Feed the homeless, go to jail?
It’s Philly, all right, but hold the Philly cheese steak — at least from the menu for the homeless.
The ACLU has sued the City of Brotherly Love for not being loving or brotherly enough with its ban on the outdoor feeding of the homeless, which took effect this month. The Philadelphia Weekly points out that the ban grew out of the Occupy movement, which began giving food to the homeless without benefit of food safety standards.
Philadelphia joins the list of municipalities that have banned or restricted feeding the homeless in public, at the very moment when public funds for homeless services are going on a starvation diet. Atlanta to San Diego, Miami to L.A., Oklahoma City to Phoenix and a few dozen other cities, anti-camping or anti-food-sharing laws have been put in place.
But why? Did I miss out on something? A wave of poisonings of the homeless by evildoers posing as the good-hearted? Flash mobs of homeless gourmet clubs, feasting on leftovers? Here’s Matt Pearce’s report on the wave of laws at issue.
I’m wondering what the premise is here. If you don’t feed them, they won’t come? They won’t be homeless?
And is it possible that kind-hearted organizations and generous-minded people could be ticketed or even threatened with jail for trying to do a loaves-and-fishes number? Yes, it’s evidently happened already.
The amount of food we Americans leave on our plates, the food that stores throw into garbage bins because of just-passed sell-by dates, is so monumental that it might be able to remedy much of the hunger in the country by matching the hungry with available food. It’s a matter of logistics. At Christmas and at Thanksgiving and Easter, organized meals for the homeless draw volunteers and celebrities, but for the other 360-something days a year, the challenge of getting the homeless to the food is also sometimes about getting the food to the homeless.
The ACLU sued Las Vegas over a 2006 ban on feeding the homeless, which reportedly ended up with nonprofit organizations and individuals actually getting arrested for feeding people who appeared to be poor, in groups of two dozen homeless or more; gatherings of more than 25 in Vegas’ public parks required permits. The legal settlement requires police to see actual unlawful activity — not just arrest or ticket for the act of feeding itself.
In New York, an official in the administration of Mayor Michael Bloomberg, he of the big-gulp soda ban, has said it’s too hard to figure out what might be in donated food — fat, salt, calories – that might do more harm to the homeless than good.

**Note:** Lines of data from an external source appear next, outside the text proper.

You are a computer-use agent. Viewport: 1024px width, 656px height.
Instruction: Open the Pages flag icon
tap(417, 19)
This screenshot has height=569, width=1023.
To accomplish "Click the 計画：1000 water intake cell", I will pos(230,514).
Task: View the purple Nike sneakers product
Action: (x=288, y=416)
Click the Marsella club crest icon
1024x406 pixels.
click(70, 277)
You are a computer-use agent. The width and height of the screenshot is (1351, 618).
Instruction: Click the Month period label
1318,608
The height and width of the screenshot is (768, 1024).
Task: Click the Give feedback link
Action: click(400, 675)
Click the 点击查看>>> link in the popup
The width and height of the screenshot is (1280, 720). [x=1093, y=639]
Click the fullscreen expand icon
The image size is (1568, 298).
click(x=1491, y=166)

In Dallas, new regulations are meant “to ensure the safety of the providers, the food, and the recipients” and now requires that those handing out food register to be “certified in a Food Handler’s Class.”
USA Today quoted one of the Philly mayor’s spokesmen as saying that city’s ban is about “dignity,” because people deserve “something more than getting a ham sandwich out on the side of the street.”
Well, sure. But until that happens, maybe a sandwich on the fly is all they can get.
I can understand that the cities don’t want to create attractive nuisances, or create a permanent outdoor picnic in parks that may keep away other park patrons, or give the homeless food that’s no better for them than the junk they may already have to resort to. And that people who may have to scrounge in the garbage to eat shouldn’t be given garbage under someone’s pretext of charity. And municipal lawyers must be kept up at night imagining the liability of food poisoning if the city doesn’t try to set some ground rules.
But where does this all go, and where does it end? I often take restaurant leftovers — mine, and my friends’ — and if I see someone begging I’ll ask if they’d like a meal. Nine times out of 10 they do. Could I get busted for that?
I think I have a solution.
Don’t give away the food. Sell it. For a penny.
Tape one cent to the underside of every plate at every food distribution. The homeless person then goes through the motions of handing the penny back, and voila! A transaction.
It’s not charity, it’s commerce. And what could be more American than that?